- [DOCUMENT EXCERPT]:
--- START ---

To the best of our knowledge, this study is the first one on prevalence of NMS in Isfahan. We found high prevalence of NMS in our PD population as 100% of them had at least one NMS, with the most prevalent one being fatigue (87.7%). Most of them had been disabled by their untreated NMS.

Other studies showed the same result: Barone, et al. evaluated 1072 patients and found that nearly all of those patients complained of at least one NMS, where fatigue (58.1%) was the most prevalent one.[15] Li, et al. in China reported the prevalence of NMS 100% in their PD sample, and again, fatigue (76.0%) was the most common NMS.[6]

Another study in Malaysia reported 97.3% NMS prevalence in their PD samples, where gastrointestinal symptoms were more prevalent (76.1%), and among them, constipation was the most common.[16]

In Peru, another study was done where NMSQ was used as the sole assessment tool for NMS, and they reported that 99.3% of their patients suffered from NMS, with depression and sadness being the most common symptoms.[17] Estrada-Bellmann, et al., with the same methodology, showed that fatigue was the most common domain of NMS symptoms in a Mexican sample.[18] Most of these studies showed the same results, but some differences may have occurred because of methodological differences between those studies and this research. Such differences include inclusion and exclusion criteria, using different questionnaires, racial variably, healthcare facilities, and economic conditions.

As shown in table 2, NMS symptoms had a high prevalence in our sample compared to previous studies. This indicates a lack of sufficient tertiary healthcare in our country, and unfamiliarity of our population with PD. Only when the disease imposes high impacts on their QOL and ADL they seek treatment.

One study in Tehran, Iran, evaluated the QOL of patients with PD and showed that motor symptoms affecting activities of daily life, depression, anxiety, and being woman had impact on the QOL of PD patients, but NMSS and NMSQ were not used in that study and they mostly paid attention to the QOL of patients.

--- END ---

- [SUPPLIED RECORDS]:
--- START ---

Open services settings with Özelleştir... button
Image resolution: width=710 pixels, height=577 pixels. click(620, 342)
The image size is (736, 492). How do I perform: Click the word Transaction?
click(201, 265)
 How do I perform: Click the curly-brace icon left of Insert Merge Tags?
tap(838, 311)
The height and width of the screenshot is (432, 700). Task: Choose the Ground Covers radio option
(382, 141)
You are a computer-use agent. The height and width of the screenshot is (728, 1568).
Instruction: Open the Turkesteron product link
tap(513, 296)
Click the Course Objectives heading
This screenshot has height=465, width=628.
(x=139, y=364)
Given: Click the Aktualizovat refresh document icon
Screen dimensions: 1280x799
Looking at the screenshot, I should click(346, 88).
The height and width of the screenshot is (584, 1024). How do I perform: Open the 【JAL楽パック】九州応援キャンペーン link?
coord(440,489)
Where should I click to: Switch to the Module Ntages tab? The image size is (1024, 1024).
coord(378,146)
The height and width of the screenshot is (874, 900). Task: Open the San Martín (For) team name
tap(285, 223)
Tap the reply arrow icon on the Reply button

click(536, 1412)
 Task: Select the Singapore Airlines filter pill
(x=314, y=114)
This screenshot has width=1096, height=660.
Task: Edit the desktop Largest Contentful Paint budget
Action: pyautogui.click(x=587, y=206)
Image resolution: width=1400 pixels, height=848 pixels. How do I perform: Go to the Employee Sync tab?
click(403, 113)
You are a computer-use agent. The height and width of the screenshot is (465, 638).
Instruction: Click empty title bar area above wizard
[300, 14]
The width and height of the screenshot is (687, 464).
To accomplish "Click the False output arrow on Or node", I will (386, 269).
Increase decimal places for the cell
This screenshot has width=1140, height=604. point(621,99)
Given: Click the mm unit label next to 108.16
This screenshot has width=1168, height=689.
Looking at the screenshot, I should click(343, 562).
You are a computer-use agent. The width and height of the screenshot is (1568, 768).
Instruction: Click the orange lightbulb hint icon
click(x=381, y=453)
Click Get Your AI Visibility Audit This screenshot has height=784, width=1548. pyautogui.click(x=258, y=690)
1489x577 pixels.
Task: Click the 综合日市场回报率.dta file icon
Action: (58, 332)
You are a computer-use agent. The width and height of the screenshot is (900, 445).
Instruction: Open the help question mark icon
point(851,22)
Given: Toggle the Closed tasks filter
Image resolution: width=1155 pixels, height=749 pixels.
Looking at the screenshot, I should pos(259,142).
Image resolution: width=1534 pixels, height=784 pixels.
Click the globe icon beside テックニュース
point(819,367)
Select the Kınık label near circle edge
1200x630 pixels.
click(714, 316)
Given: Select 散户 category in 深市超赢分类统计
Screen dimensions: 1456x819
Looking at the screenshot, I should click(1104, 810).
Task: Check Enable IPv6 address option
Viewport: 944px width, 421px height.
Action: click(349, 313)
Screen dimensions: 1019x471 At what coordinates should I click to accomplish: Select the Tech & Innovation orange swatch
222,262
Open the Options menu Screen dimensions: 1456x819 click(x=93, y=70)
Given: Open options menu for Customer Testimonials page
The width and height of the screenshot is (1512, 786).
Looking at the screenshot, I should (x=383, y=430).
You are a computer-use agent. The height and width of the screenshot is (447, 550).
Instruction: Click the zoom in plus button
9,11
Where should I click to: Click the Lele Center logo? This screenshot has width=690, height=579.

--- END ---

- [TASK REQUIREMENTS]:
A - In the discussion of non-motor symptoms in Parkinson's disease, which symptoms were most common in the Peru study?
B - Please resume the discussion of non-motor symptoms in Parkinson's disease from the point where it stops.
The rows have nothing to do with the discussion of non-motor symptoms in Parkinson's disease.

- [ANSWERS BY ITEM]:
A - Depression and sadness.

B -
Fatigue is often recognized by patients with PD as one of their most disabling symptoms with the greatest impression on their QOL.[19]

Prevalence of fatigue in PD was reported to be between 33%–78%,[19] but our results showed a higher prevalence (87.7%). Fatigue causes severe disability, although this symptom is one of the most prevalent NMS in PD, but has mostly been neglected by patients and clinicians. Kang, et al. were reported that fatigue can increase risk the risk of developing PD.[20]

The results have shown strong correlations between the duration of disease and NMS as well as PDQ-39, so, NMS begin before motor symptoms. NMS also develop throughout the course of disease and cause disability that adds on to motor symptoms. This is shown by the strong correlations between disease duration and the NMSS mood/cognition, perceptual problem/hallucination, attention/memory, and sexual domains, and similar domains in the NMSQ. Also, there were correlations between motor symptoms and NMS, which again indicate that as disability worsens (indicated by worse by motor symptoms), NMS become worse, too. As most PD drugs improve only motor symptoms, these findings could show why patients' QOL remain poor despite adequate treatment.

Cognitive impairment correlated with NMS and motor symptoms, but disease duration and MMSE score had no association, which may indicate that cognition correlates with disease severity. Thus, patients with more severe PD have worse NMS and motor symptoms, and less cognitive reserve.

We acknowledge that our study has some limits, including low sample size and lack of normal population as controls, however, this study is the first one in Iran that used the following questionnaires: NMSS, NMSQ, PDQ-39, and UPDRS I-IV for assessing NMS.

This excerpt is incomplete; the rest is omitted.